Hi all,
I noticed some discrepancies between the schedule produced
by SCHED_DEADLINE and the expectations from real-time
scheduling theory. After some investigations, it turned out
that such discrepancies are due to two bugs in deadline.c,
which are particularly visible when using global scheduling
on multiple CPUs (see the two patches for more details).
I think the first bug (fixed in patch 0001) is particularly
critical, because it causes a violation of the SCHED_DEADLINE
guarantee (if the total load is smaller than the number of
CPUs, there is an upper bound for the response times. This is
a well known property for global EDF, but is not respected by
SCHED_DEADLINE - see patch 0001 for more details).
The second patch is IMHO also important, but less critical.
Luca Abeni (2):
Fix migration of SCHED_DEADLINE tasks
Avoid double-accounting in case of missed deadlines
kernel/sched/deadline.c | 25 ++++---------------------
1 file changed, 4 insertions(+), 21 deletions(-)
--
1.9.1
The dl_runtime_exceeded() function is supposed to ckeck if
a SCHED_DEADLINE task must be throttled, by checking if its
current runtime is <= 0. However, it also checks if the
scheduling deadline has been missed (the current time is
larger than the current scheduling deadline), further
decreasing the runtime if this happens.
This "double accounting" is wrong:
- In case of partitioned scheduling (or single CPU), this
happens if task_tick_dl() has been called later than expected
(due to small HZ values).

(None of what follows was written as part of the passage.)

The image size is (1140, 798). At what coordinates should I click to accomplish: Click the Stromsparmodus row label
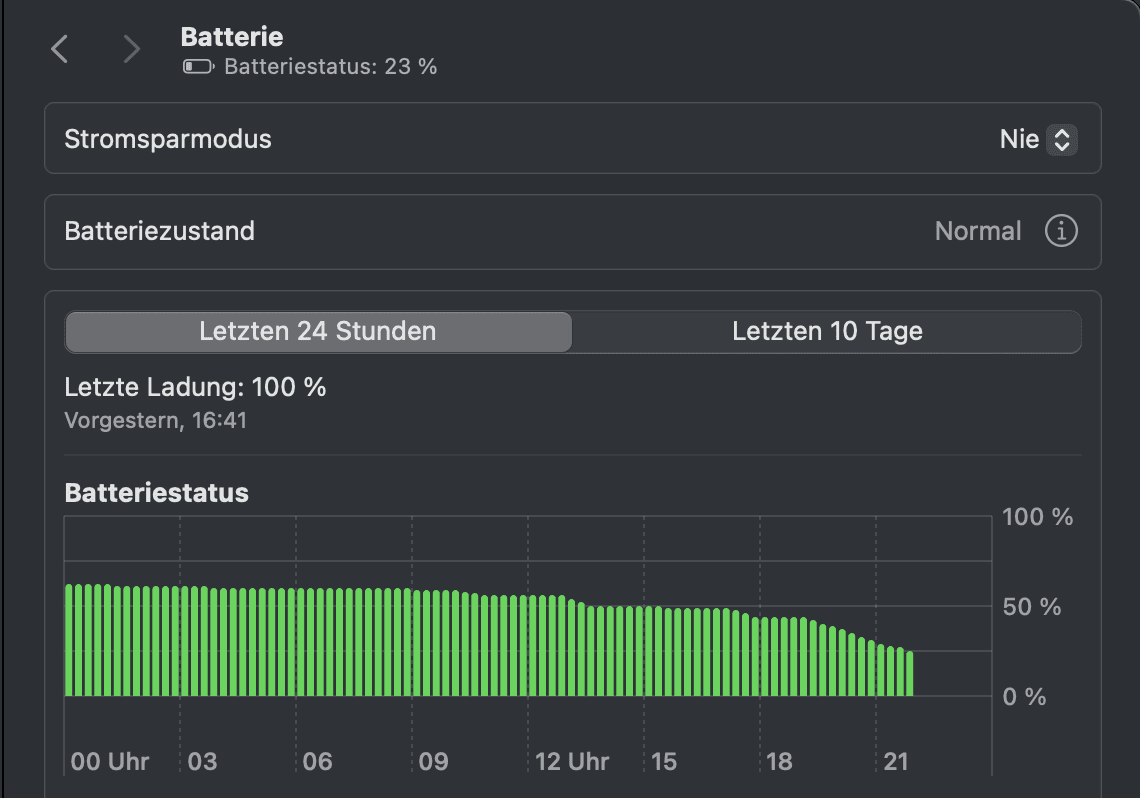pyautogui.click(x=168, y=139)
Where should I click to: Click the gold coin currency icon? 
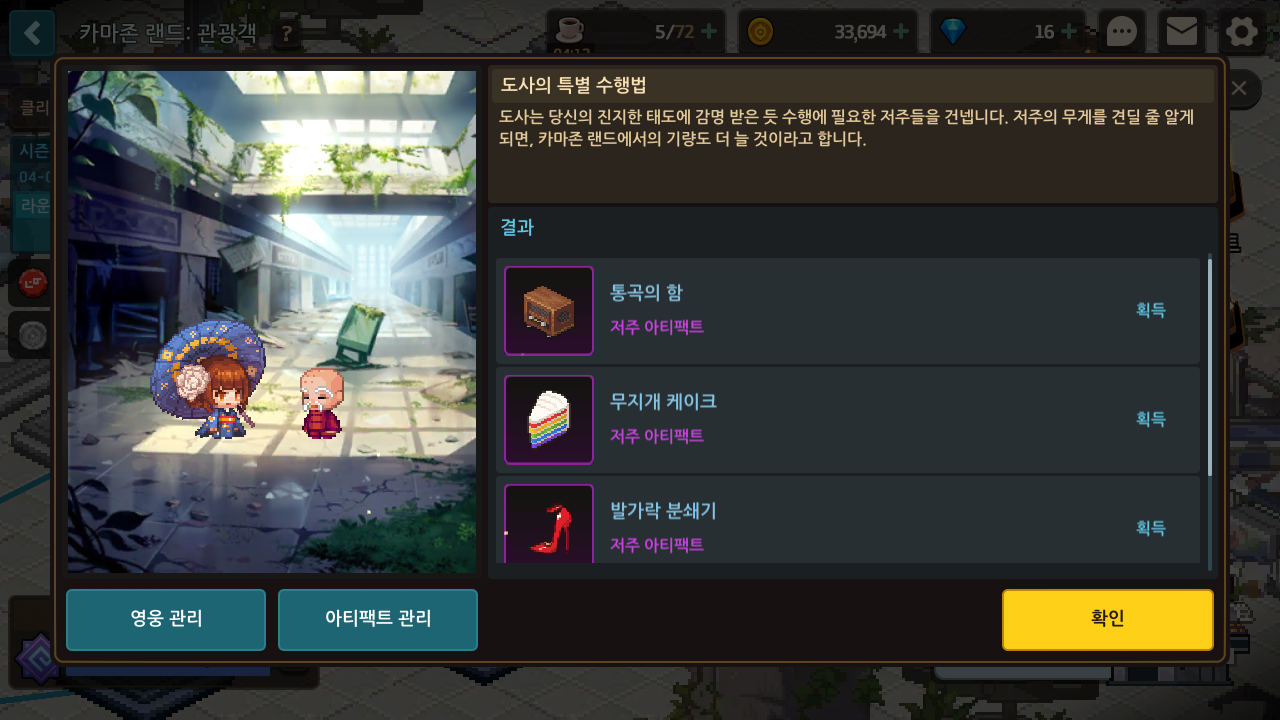coord(760,32)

In this case, the current runtime is
also negative, and replenish_dl_entity() can take care of the
deadline miss by recharging the current runtime to a value smaller
than dl_runtime
- In case of global scheduling on multiple CPUs, scheduling
deadlines can be missed even if the task did not consume more
runtime than expected, hence penalizing the task is wrong
This patch fix this problem by throttling a SCHED_DEADLINE task
only when its runtime becomes negative, and not modifying the runtime
Signed-off-by: Luca Abeni <[email protected]>
---
kernel/sched/deadline.c | 19 +------------------
1 file changed, 1 insertion(+), 18 deletions(-)

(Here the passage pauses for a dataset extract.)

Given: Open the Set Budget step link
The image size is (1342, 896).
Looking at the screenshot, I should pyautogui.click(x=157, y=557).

diff --git a/kernel/sched/deadline.c b/kernel/sched/deadline.c
index 55af498..b52092f 100644
--- a/kernel/sched/deadline.c
+++ b/kernel/sched/deadline.c
@@ -570,24 +570,7 @@ void init_dl_task_timer(struct sched_dl_entity *dl_se)
static
int dl_runtime_exceeded(struct rq *rq, struct sched_dl_entity *dl_se)
{
- int dmiss = dl_time_before(dl_se->deadline, rq_clock(rq));
- int rorun = dl_se->runtime <= 0;
-
- if (!rorun && !dmiss)
- return 0;
-
- /*
- * If we are beyond our current deadline and we are still
- * executing, then we have already used some of the runtime of
- * the next instance. Thus, if we do not account that, we are
- * stealing bandwidth from the system at each deadline miss!
- */
- if (dmiss) {
- dl_se->runtime = rorun ? dl_se->runtime : 0;
- dl_se->runtime -= rq_clock(rq) - dl_se->deadline;
- }
-
- return 1;
+ return (dl_se->runtime <= 0);
}
extern bool sched_rt_bandwidth_account(struct rt_rq *rt_rq);
--
1.9.1
According to global EDF, tasks should be migrated between runqueues
without checking if their scheduling deadlines and runtimes are valid.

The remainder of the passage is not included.